Le scénario publié ici Véra Baxter ou Les plages de l’Atlantique est celui d’après lequel aurait dû être tourné Baxter Véra Baxter. Même si en majeure partie les dialogues sont ceux du film, ils sont reçus ici de façon radicalement différente. Cela parce que ce troisième personnage, celui qui vient voir Véra Baxter à la fin de l’après-midi, est un homme.
J’ai déjà dit le tort que j’avais eu de le remplacer dans le film par une femme. Il s’agit là d’une erreur si grande, si grossière que même une actrice comme Delphine Seyrig n’a pas pu la corriger. Je ne veux pas revenir là-dessus sauf pour dire que si jamais l’histoire était reprise, soit au cinéma soit au théâtre, ce serait cette version-ci qui devrait être retenue et non pas celle du film ou de cette première pièce intitulée Suzanna Andler.
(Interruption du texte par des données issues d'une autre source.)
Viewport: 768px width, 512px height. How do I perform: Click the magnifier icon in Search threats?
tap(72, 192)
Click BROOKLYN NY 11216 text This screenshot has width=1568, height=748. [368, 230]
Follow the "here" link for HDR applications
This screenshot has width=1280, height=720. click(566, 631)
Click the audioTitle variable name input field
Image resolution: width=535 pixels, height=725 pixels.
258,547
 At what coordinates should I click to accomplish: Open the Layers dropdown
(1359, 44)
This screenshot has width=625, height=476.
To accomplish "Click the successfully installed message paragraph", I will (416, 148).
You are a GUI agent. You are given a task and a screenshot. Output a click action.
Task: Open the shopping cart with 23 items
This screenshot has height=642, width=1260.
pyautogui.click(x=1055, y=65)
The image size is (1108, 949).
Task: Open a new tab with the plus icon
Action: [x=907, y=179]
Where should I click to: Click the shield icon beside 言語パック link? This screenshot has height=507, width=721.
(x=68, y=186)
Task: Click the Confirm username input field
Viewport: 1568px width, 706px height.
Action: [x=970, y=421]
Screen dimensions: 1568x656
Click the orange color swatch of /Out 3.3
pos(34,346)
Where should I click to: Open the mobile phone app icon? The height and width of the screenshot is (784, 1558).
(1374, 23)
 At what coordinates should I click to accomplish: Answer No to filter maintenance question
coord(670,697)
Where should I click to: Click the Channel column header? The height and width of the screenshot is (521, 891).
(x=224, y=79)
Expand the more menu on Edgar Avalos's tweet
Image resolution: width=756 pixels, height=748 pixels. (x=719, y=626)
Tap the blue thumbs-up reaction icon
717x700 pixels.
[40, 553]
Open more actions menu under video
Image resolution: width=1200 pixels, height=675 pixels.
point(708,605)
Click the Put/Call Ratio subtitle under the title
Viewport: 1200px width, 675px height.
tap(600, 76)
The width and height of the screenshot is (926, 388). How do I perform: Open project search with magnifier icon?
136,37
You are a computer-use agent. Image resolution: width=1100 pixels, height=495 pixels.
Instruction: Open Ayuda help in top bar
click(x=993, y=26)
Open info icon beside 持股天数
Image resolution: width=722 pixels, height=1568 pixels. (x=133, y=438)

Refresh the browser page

Au théâtre, mise à part la première scène d’exposition des faits, celle du bar, tout devrait se passer à l’intérieur de la villa où est terrée Véra Baxter. Les visites de la villa pourraient être gardées. Tandis qu’elles se dérouleraient les voix seraient off sur la scène vide. L’épisode de Chantilly devrait être supprimé. Les modifications du texte seraient minimes, elles devraient aller de soi, se rapporter surtout à la visite de Monique Combes, à la promenade des deux femmes dans la forêt. Des fenêtres, des portes vitrées devraient être prévues par lesquelles les gens regarderaient, verraient les parcs, la mer, la turbulence extérieure, le soir qui vient. (Marguerite Duras, préface à Vera Baxter ou les Plages de l'Atlantique).